Boeing hiring, targeting early Q4 return for 737 MAX

By Global Times – Reuters Source:Global Times - Reuters Published: 2019/8/22 18:18:41

Boeing Co said on Tuesday that it plans to add extra staff and hire "a few hundred" temporary employees at an airport in Washington state, where it is storing many grounded 737 MAX jetliners. This is a key step in its best-case plan for resuming deliveries to airline customers in October.

The world's largest planemaker is burning cash as one of the worst crises in its history stretches into its sixth month. 

It said workers will assist with aircraft maintenance and customer delivery preparations at Grant County International Airport.

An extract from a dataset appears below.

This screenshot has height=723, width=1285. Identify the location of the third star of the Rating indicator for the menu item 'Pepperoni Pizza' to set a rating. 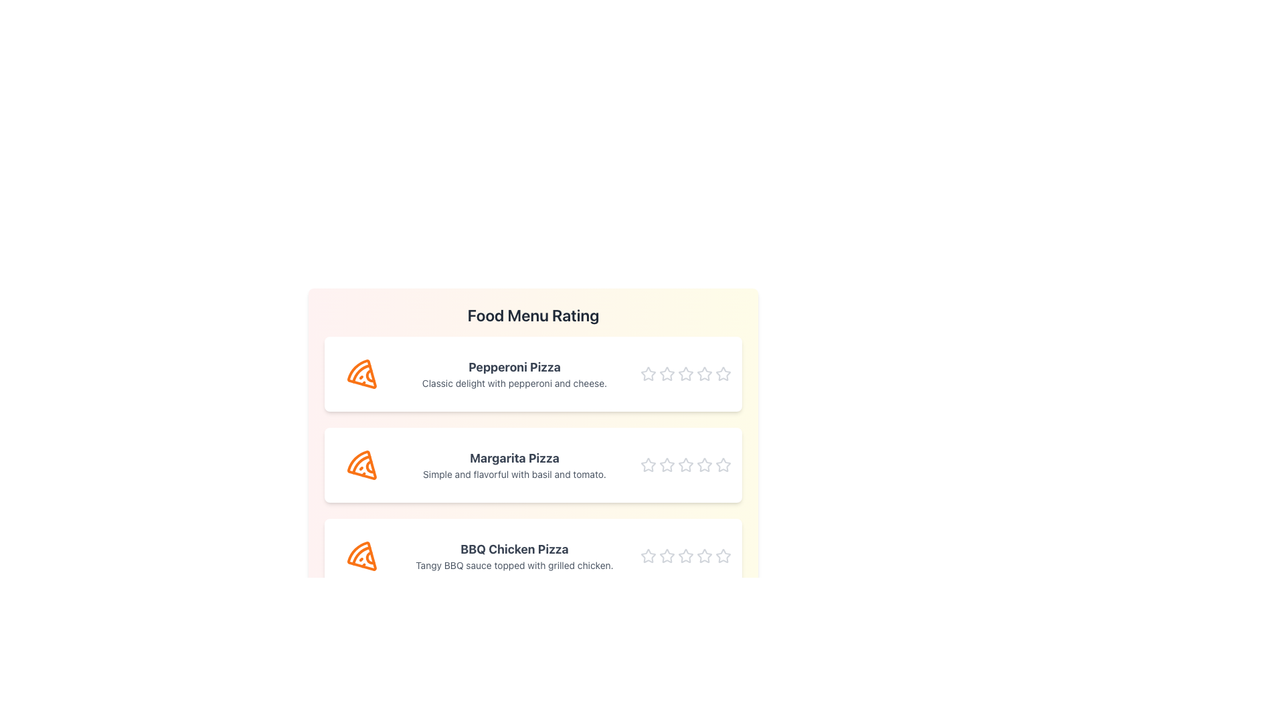
(686, 374).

The hiring plans are the first publicly-detailed steps Boeing has taken as it works to deliver hundreds of grounded 737 MAX jets to airlines globally - an undertaking that would amount to one of the biggest logistical operations in modern civil aviation.

Chicago-based Boeing has been unable to deliver any 737 MAX aircraft since the single-aisle plane was grounded worldwide in March, after two fatal crashes in Indonesia and Ethiopia killed 346 people, cutting off a key source of cash and hitting margins.

Global airlines have had to cancel thousands of flights and utilize spare aircraft to cover routes that were previously flown with the fuel-efficient MAX, eating into their profitability. Many carriers have removed the MAX from their schedules until late into the autumn or early 2020.

Boeing reiterated on Tuesday that it was working toward getting the 737 MAX back into commercial flight in the "early fourth quarter," after it acquires the approval of its reprogrammed software for the stall-prevention system which was at the center of both crashes.

In late July, US Federal Aviation Administration Deputy Administrator Dan Elwell declined to be pinned down to Boeing's previously-stated target of an October entry into service.

"We don't have a timeline," Elwell said. "We have one criteria … When the complications to it have been satisfactorily assessed, and the MAX is safe to return to service, that's the only criteria."

Boeing said it plans to move all aircraft from Moses Lake, an eastern Washington location where it runs test flights, to facilities in the Seattle and Everett areas where its factories are located.

Hundreds of Boeing 737 MAX jets remain grounded worldwide, and Boeing has continued building the jets at a rate of 42 per month in the Seattle area. 

The US planemaker is also storing newly-built aircraft outside its factories in Renton and Everett, around Seattle. Additionally, it has jets parked at a facility in San Antonio, Texas.

The total cost of the 737 MAX crisis thus far is more than $8 billion, mainly due to the compensation the planemaker will have to pay airlines for delayed deliveries and lower production.